Кулачное право свободы — это хорошая школа, которая помогала ему всю жизнь.
68-й год выдался тяжелым. На съемках «Пана Володыевского» к Хоффману приставили человека. Режиссер не выдержал и пошел ва-банк.
— В конце концов, вы хотите, чтобы я уехал из страны? — спросил он и сжал зубы.
— Да, — ответил тот прямо.
— Я поляк. Моя жена — русская. Значит, я могу эмигрировать только в СССР.
Как выяснилось, демагогические приемы оказались действеннее пудовых кулаков. И с тех пор его оставили в покое. Даже спустя какое-то время, когда улеглась антиеврейская кампания, «Пана Володыевского» отметили премией Министерства культуры. А «Потоп» — вторую часть исторической трилогии Сенкевича — даже выставили на «Оскар».
— Пан Ежи, что делают хулиганы, когда им плохо? Плачут? Ищут плечо? Сжимают зубы?
— Я плакал только на фильмах Феллини. Друзья говорят, что в шестьдесят восьмом у меня появилась привычка «рычать сквозь зубы», когда что-то достанет.
Но сейчас он просто улыбался, много курил и выпускал дым стеной, рушащейся вниз.
Сильный мужик. Сибирская закваска. И еще у него была Валентина, и она не давала ему падать духом. Кроме того, что они были счастливой, они были еще и сильной парой. И это казалось противоестественным. По всем законам притягиваются и соединяются энергии с разными зарядами: слабость на силу, спокойствие на истеричность, темперамент на флегму — вот вам и единство, и борьба противоположностей. Но похоже, что эта пара не подчинялась никаким законам. Они ярко существовали, как два боксера в одной весовой категории.
V
— Извините, пан Ежи, а вы ей изменяли?
Самое поразительное, что в этот момент лицо его не дрогнуло и пауза не измерялась даже одной затяжкой.
— Да. Изменял. Я человек природы. Изменял телом, но душой — никогда.
И рассмеялся. Вспомнил, как из одной экспедиции вернулся с расцарапанной спиной: ассистентка оказалась чересчур страстной. А может быть, он своим темпераментом довел партнершу до членовредительства. На немой вопрос Валентины, хорошо знавшей проделки Ежи и неспособность его врать, пробормотал, что его поцарапали на площадке во время репетиции. А через пару дней, когда Ежи принимал душ, вдруг с грохотом распахнулась дверь и на пороге возникла Валентина с подружками:
— Посмотрите на его спину! И вы поверите, что так царапают на репетициях? Умора!

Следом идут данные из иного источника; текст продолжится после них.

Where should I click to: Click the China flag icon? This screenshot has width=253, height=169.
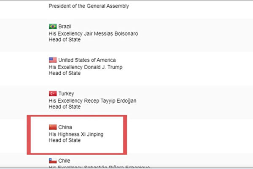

Она была еще та хулиганка.
Бабий хохот. Он голый. Расцарапанный и ошеломленный. Валентина любила такие финалы, и он любил ее. И за это тоже. В этот момент он видел себя и ее как будто на боксерском ринге, где меряются силами — кто кого, чтоб потом слиться в душевном и физическом экстазе. Зачем? Не хватало острых ощущений? Как понять мир этих двоих и уж тем более — как его объяснить?
Вообще-то он странный, этот уже немолодой человек с солидным именем в европейском кинематографе. Мог бы соврать, чтобы не подпортить историю и не запятнать любовь, о которой все знали, что это именно любовь. Но не врать себе позволяют только очень свободные люди. Именно свобода при здравом рассудке дает невероятную свободу творчества.
VI
Достаточно посмотреть кино Ежи Хоффмана, чтобы понять, с кем имеешь дело. «Пан Володыевский», «Потоп» — огромные исторические полотна, за которые слабак ни в жизнь не возьмется, предпочитая ковыряться в собственных рефлексиях на ограниченной территории. Хоффман покоряет огромным масштабом, в котором кипят человеческие страсти, а жизнь предстает такой полнокровной и яркой, что не любить ее невозможно.

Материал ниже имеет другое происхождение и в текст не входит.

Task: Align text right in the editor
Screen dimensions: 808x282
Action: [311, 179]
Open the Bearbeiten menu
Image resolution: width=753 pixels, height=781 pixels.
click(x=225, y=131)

Шустрый официант поинтересовался, не желает ли пан еще чего.
— Пива. «Окочим», — попросил Ежи Хоффман. — Попробуй, это очень хорошее пиво.
А официант очень попросил автограф у пана режиссера. Кто-то из посетителей пожелал с Хоффманом запечатлеться на память. Любовь народа к нему пробудил блокбастер «Огнем и мечом».